Chapter 16: Somatization and Symptoms Evaluation: Measuring Other Domains
        

Finally, investigators may desire, in some studies, to assess domains other than symptom status, health-related quality of life, psychological distress, and symptom-specific expectations. Although beyond the scope of this chapter, a few examples include:

  1. Satisfaction with care. There are generic satisfaction measures, one of the most popular being the 9-item Medical Outcomes Study measure developed by RAND (Rubin et al.,1993). A more symptom-specific measure, modified from a measure used in prior depression studies, is shown in Appendix 2 and may be considered for symptoms research.
  2. Functional status.
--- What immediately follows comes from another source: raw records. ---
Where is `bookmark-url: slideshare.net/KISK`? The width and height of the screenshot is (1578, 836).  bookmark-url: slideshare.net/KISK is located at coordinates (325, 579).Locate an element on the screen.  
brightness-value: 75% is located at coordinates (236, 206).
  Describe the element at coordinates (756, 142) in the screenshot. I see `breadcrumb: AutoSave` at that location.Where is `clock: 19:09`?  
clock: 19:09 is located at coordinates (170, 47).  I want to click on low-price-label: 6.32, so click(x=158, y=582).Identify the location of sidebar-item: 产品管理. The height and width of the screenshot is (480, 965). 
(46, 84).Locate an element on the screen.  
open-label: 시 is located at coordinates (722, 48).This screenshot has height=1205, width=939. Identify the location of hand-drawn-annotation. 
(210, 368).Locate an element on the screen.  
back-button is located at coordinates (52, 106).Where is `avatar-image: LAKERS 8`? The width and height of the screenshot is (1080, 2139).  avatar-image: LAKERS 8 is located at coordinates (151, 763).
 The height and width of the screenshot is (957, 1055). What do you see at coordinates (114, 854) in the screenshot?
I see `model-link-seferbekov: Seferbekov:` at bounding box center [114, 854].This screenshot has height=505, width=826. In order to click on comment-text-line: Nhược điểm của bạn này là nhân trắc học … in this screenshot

Related terms include disability and health-related quality of life (HRQoL). The SF-36 and its shorter version, the SF-12, are among the most widely used generic HRQoL measures. Another internationally validated measure, also 36 items, is the World Health Organization Disability Assessment Schedule (WHO DAS). An even briefer assessment of disability and function is shown in Appendix 2, consisting of several global items from the Sheehan disability scale, plus a global rating of quality of life and of health utilities. Also, the 5-item EuroQol is a brief, widely-used functional status measure that has been translated into multiple languages. Finally, some of the multi-dimensional symptom scales have questions about symptom-specific disability and function.
  3. Provider satisfaction. It may seem ironic to measure (or be concerned about) the satisfaction of physicians or other health care providers in the context of patient care. However, research has established that physicians consider one-sixth of outpatient encounters to be difficult, and one of the strongest correlates of difficult (or frustrating) encounters are visits related to physical symptoms (Hahn, 2001). Thus, there may be research studies or health system interventions targeting the care of patients with symptoms for which a secondary outcome would be provider satisfaction. A well-validated measure is the 10-item Difficult Doctor-Patient Relationship Questionnaire, which has been used in various symptoms studies (Hahn et al.,1996; Jackson and Kroenke,1999).
  4. Health care costs. Symptoms are responsible for a large proportion of health care visits and also are a predominant reason the subset of high utilizing patients seek health care. Thus, assessing health care utilization and costs may be an important variable in symptoms research.